_Problem set_.
• A. Answer these from the text on Bhū-maṇḍala and the seven dvīpas, giving each answer with the same mark:
(i) What is the name of the mountain that divides the countries full of sunlight from those not lit by the sun?
(ii) Which three sons of Mahārāja Priyavrata accepted sannyāsa?
(iii) Which dvīpa is surrounded by the ocean of milk?
• B. Write out the text on Bhū-maṇḍala and the seven dvīpas from the line that begins "Yaśodā-nandana: The islands" through the words "Mahārāja Priyavrata too.", swapping "grandsons" for "descendants".

BHŪ-MAṆḌALA AND THE SEVEN DVĪPAS
(One yojana equals approximately 8 miles or 13 km)
|Surrounding Ocean of||Sāgara -
|7||PUṢKARADVĪPA||6,400,000 Y||clear water||Jalasamudra||2 Varṣas|
|6||ŚĀKADVĪPA||3,200,000 Y||churned yogurt||Dadhisamudra||7 Varṣas|
|5||KRAUÑCADVĪPA||1,600,000 Y||milk||Kṣīra-samudra||7 Varṣas|
|4||KUŚADVĪPA||800,000 Y||clarified butter||Sarpis-samudra||7 Varṣas|
|3||SĀLMALĪDVĪPA||400,000 Y||liquor||Surāsāgara||7 Varṣas|
|2||PLAKṢADVĪPA||200,000 Y||sugarcane juice||Ikṣusamudra||7 Varṣas|
|1||JAMBUDVĪPA||100,000 Y||salt water||Lavaṇasamudra||9 Varṣas|
Thereafter, beyond (Puṣkaradvīpa) the ocean of sweet water and fully surrounding it, is a mountain
named Lokāloka, which divides the countries that are full of sunlight from those not lit by the sun.
The impressions from the rims of Mahārāja Priyavrata’s chariot wheels created seven oceans and seven islands. Of the ten sons of Priyavrata (Āgnīdhra, Idhmajihva, Yajñabāhu, Mahāvīra, Hiraṇyaretā, Ghṛtapṛṣṭha, Savana, Medhātithi, Vītihotra and Kavi), three sons named Kavi, Mahāvīra and Savana accepted sannyāsa, the fourth order of life, and the remaining seven sons became the rulers of the seven islands.
Yaśodā-nandana: The islands are surrounding the oceans. It goes in a circle. There's a whole ocean surrounding one island. And each island is divided by seven mountains and seven rivers, and the main sons of Mahārāja Priyavrata, they also have sons, and each one of those seven divisions are being ruled by the seven grandsons of Mahārāja Priyavrata too.
SAPTA-DVIPA – THE SEVEN ISLANDS OF BHŪ-MAṆḌALA
In the Bhagavatam (sb/5/20) there is a description of various islands [of Bhū-maṇḍala], beginning with Plakṣadvīpa, and the oceans that surround them. There is also a description of the location and dimensions of the mountain known as Lokāloka.
The great sage Śukadeva Gosvāmī said: Hereafter I shall describe the dimensions, characteristics and forms of the six islands [of Bhū-maṇḍala] beginning with the island of Plakṣa.

_Data entries_.
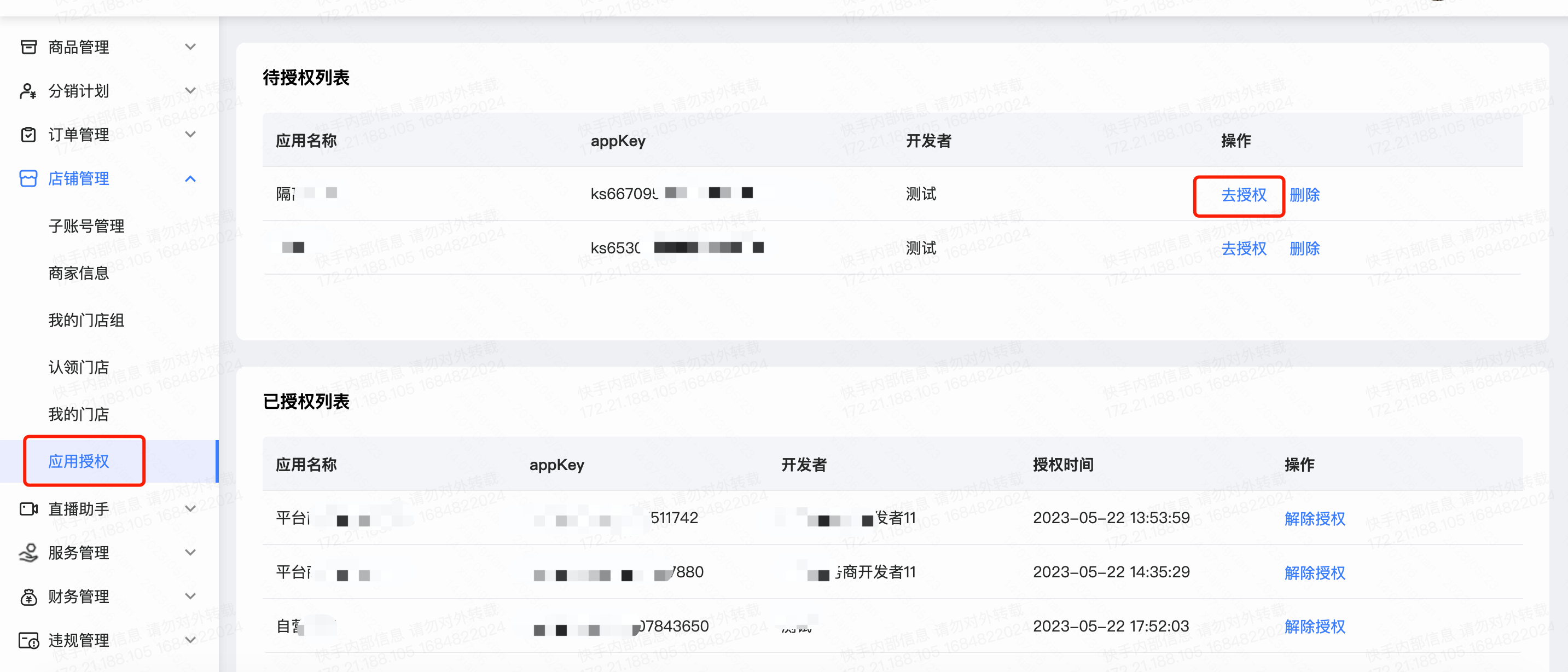The width and height of the screenshot is (1568, 672).
Task: Go to 我的门店组 menu item
Action: 86,320
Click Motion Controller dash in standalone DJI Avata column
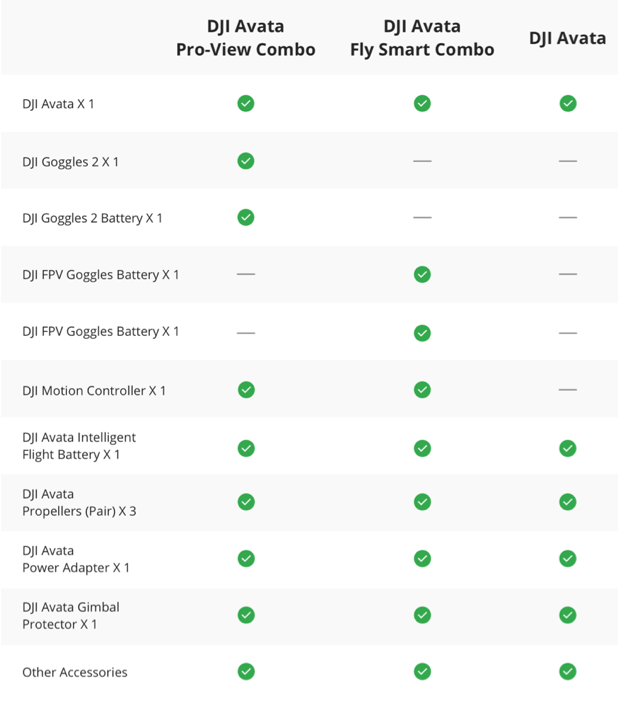The width and height of the screenshot is (618, 715). click(568, 389)
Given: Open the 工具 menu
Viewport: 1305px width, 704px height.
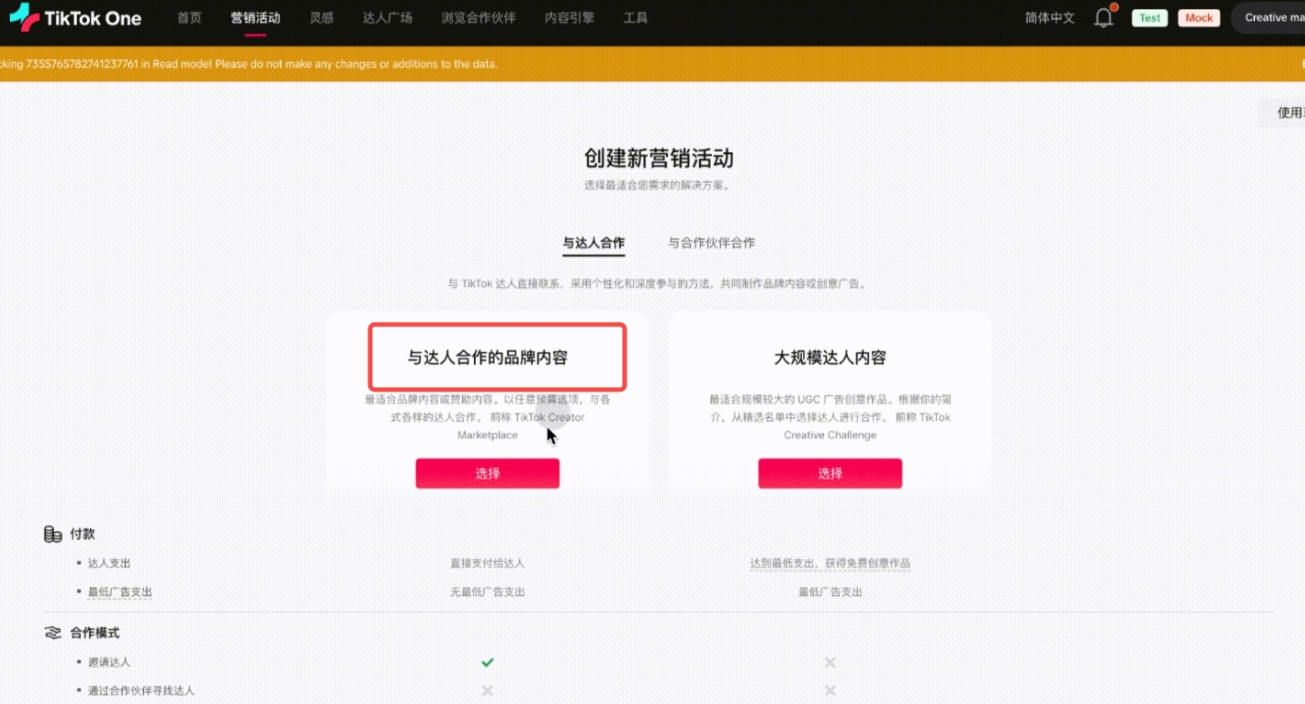Looking at the screenshot, I should (635, 18).
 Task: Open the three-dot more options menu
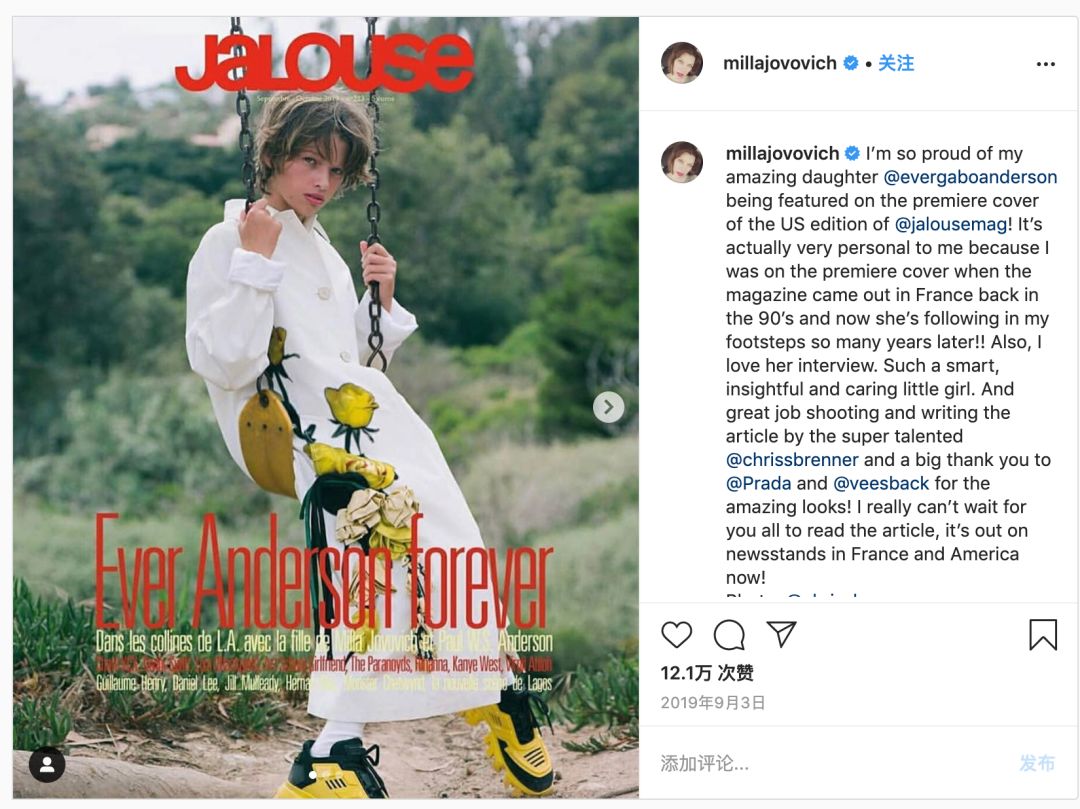pos(1046,64)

_Complete answers_.
• A.
(i) Lokāloka
(ii) Kavi, Mahāvīra and Savana
(iii) Krauñcadvīpa

• B.
Yaśodā-nandana: The islands are surrounding the oceans. It goes in a circle. There's a whole ocean surrounding one island. And each island is divided by seven mountains and seven rivers, and the main sons of Mahārāja Priyavrata, they also have sons, and each one of those seven divisions are being ruled by the seven descendants of Mahārāja Priyavrata too.